> [WRITTEN TASK A]: Summarize the forum thread in two sentences.

# the uk's largets collection of crocodillians is...



## mattsdragons (Jul 6, 2009)

in a semi detitched houce in oxfordshire. the guy has 24 of then which includes chinese alligators. i have allways liked crocs but never thought that the uk's largest collection of them would be there.

it was in the daily mail!


----------



## pollywog (Oct 6, 2005)

Crocodiles of the World: The UK's largest private crocodile collection


----------



## buddah (Dec 23, 2009)

it seems hes after opening a zoo good luck to the guy.


----------



## fred&wills (Oct 30, 2008)

Ha and i know him and get to see his wonderful crocs!
HA :lol2:


----------



## mattsdragons (Jul 6, 2009)

fred&wills said:


> Ha and i know him and get to see his wonderful crocs!
> HA :lol2:


you lucky sod!:lol2:


----------



## Owzy (Jan 19, 2009)

Didn't take a long look but their website seems good.


----------



## Sling (May 30, 2007)

I know him and live right by him in deerpark 

I always wanned to go have a look.


----------



## Demonsnapper (Dec 18, 2009)

what a colection.....


----------



## herpboy (Jan 19, 2009)

if u get to see them then get the rest of us some pics then we can all see lol :2thumb:


----------



## marbleman (Feb 22, 2010)

some pics would be great


----------

> [RECORD EXTRACTS]:
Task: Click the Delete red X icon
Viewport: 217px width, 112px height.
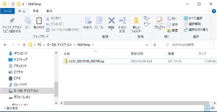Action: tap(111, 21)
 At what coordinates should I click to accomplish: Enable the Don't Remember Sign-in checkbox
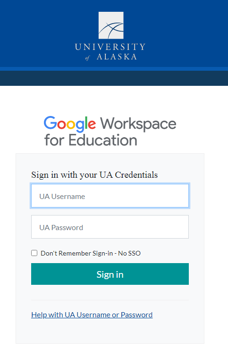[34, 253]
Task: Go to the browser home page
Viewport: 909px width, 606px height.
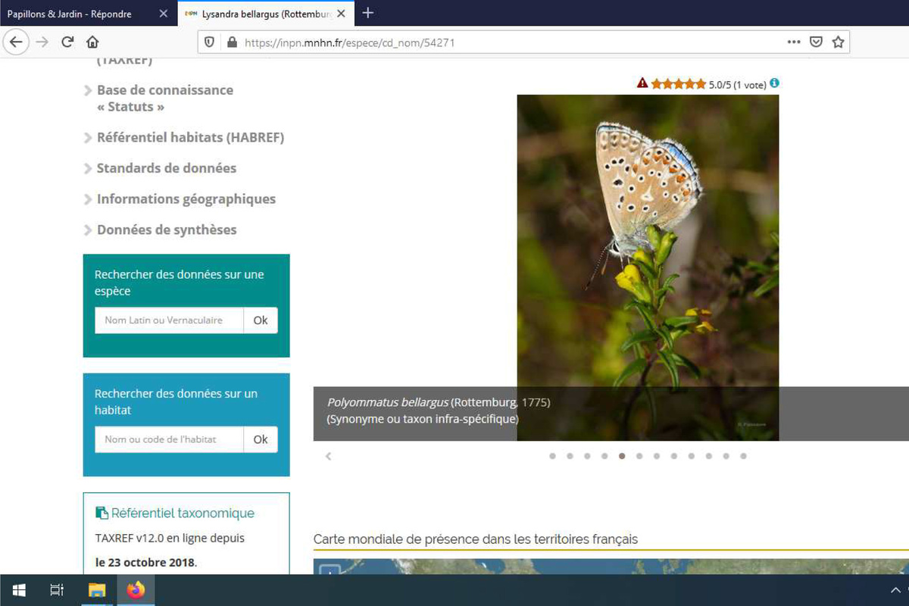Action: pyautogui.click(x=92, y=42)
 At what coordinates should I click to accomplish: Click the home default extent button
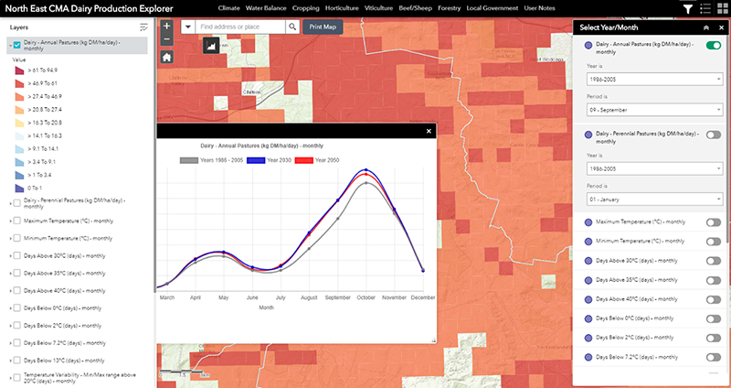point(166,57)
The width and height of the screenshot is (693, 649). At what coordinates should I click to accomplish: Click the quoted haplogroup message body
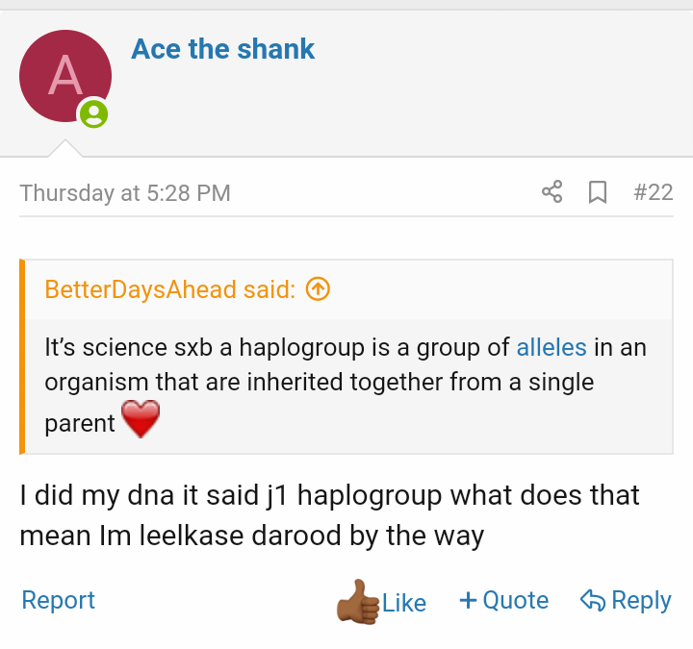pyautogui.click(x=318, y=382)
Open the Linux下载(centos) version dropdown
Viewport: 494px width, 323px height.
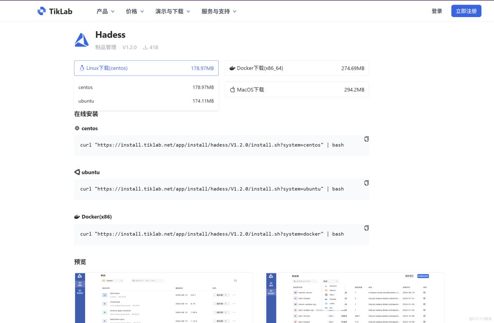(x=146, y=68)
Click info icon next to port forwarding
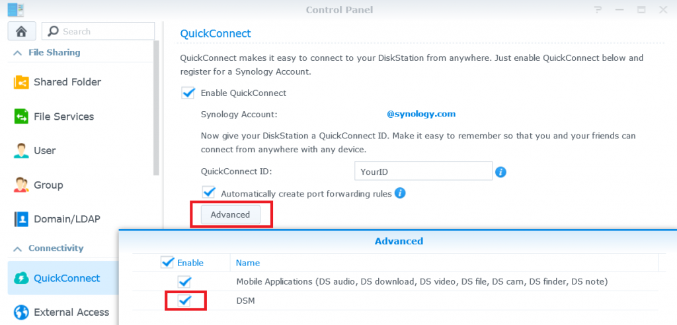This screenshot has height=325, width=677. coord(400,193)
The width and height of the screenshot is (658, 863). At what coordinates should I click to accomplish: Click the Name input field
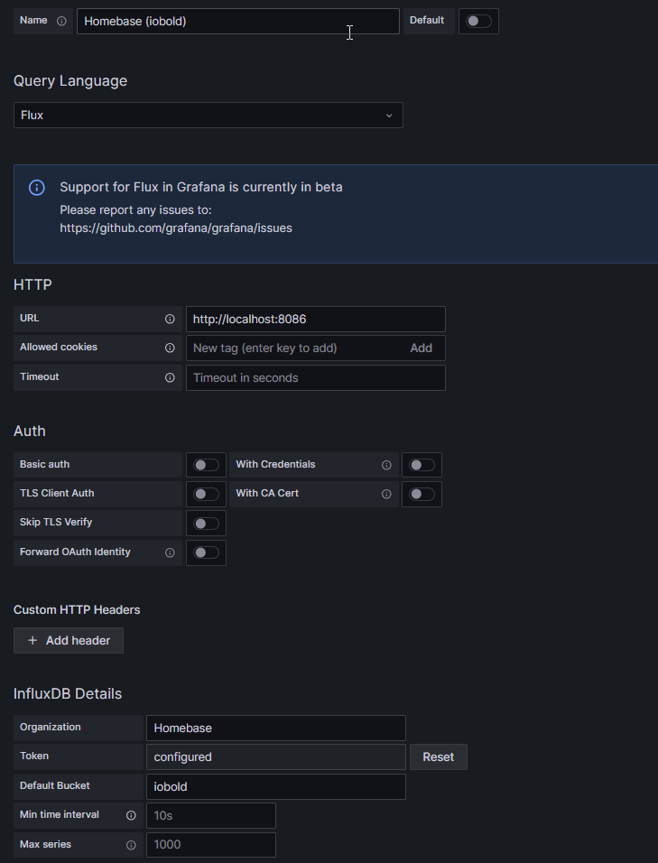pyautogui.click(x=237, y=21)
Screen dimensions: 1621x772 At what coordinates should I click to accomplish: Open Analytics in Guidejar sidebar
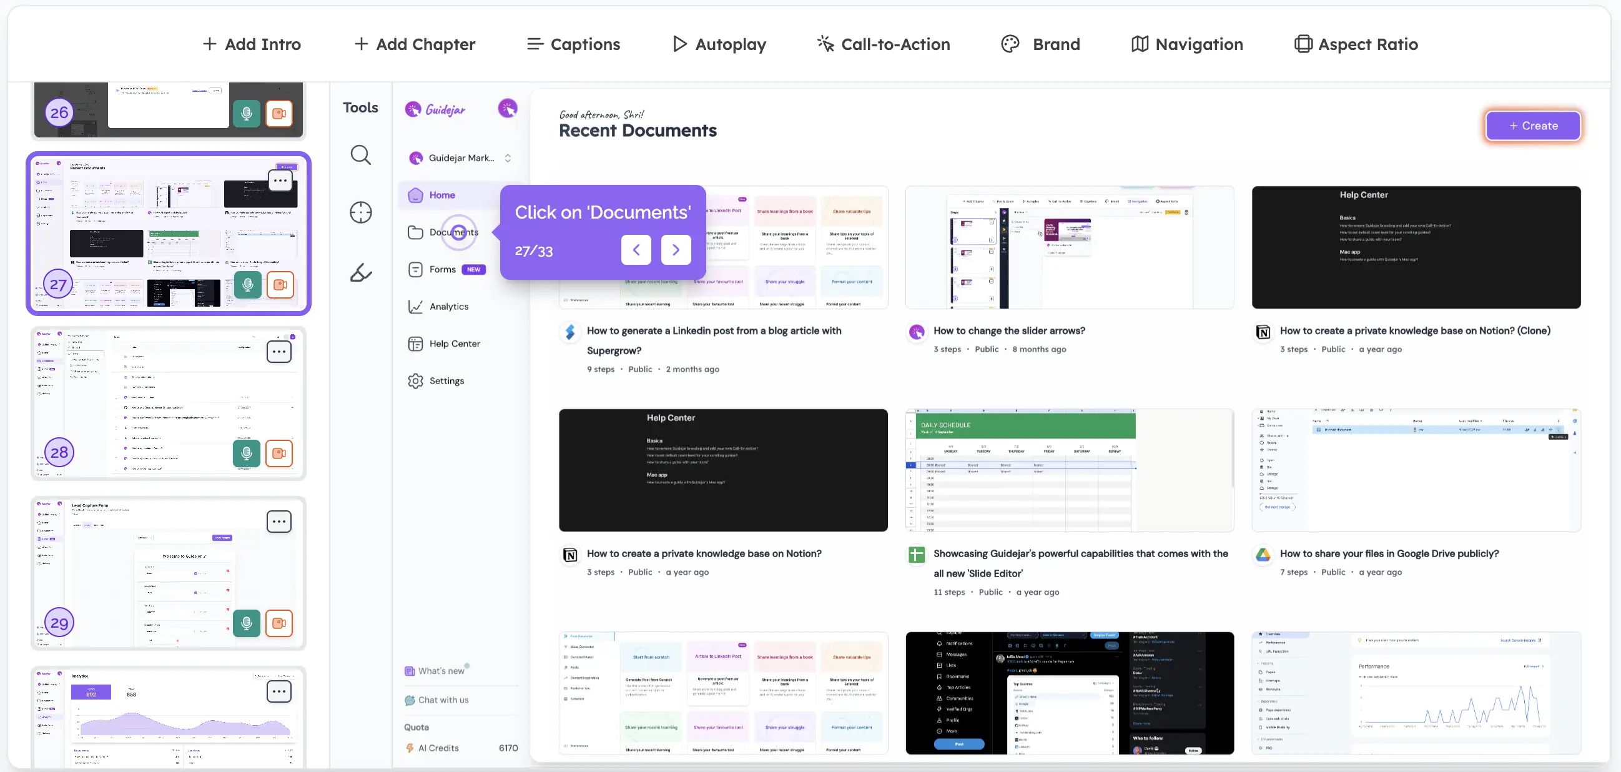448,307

> [WRITTEN TASK B]: In the rows, repeat everything from the line containing "At what coordinates should I click to accomplish: Enable" down to the line containing "point(166,57)", both lines included. Leave out the pictures.

> [PROBLEM SOLUTION A]: The forum thread reports that the UK's largest collection of crocodiles, 24 animals including Chinese alligators, is kept in a semi-detached house in Oxfordshire and was featured in the Daily Mail. Replies note that the owner appears to be opening a zoo, two posters say they know him, and others ask for pictures.

> [PROBLEM SOLUTION B]:
 At what coordinates should I click to accomplish: Enable the Don't Remember Sign-in checkbox
[34, 253]
Task: Go to the browser home page
Viewport: 909px width, 606px height.
Action: pyautogui.click(x=92, y=42)
 At what coordinates should I click to accomplish: Click the home default extent button
point(166,57)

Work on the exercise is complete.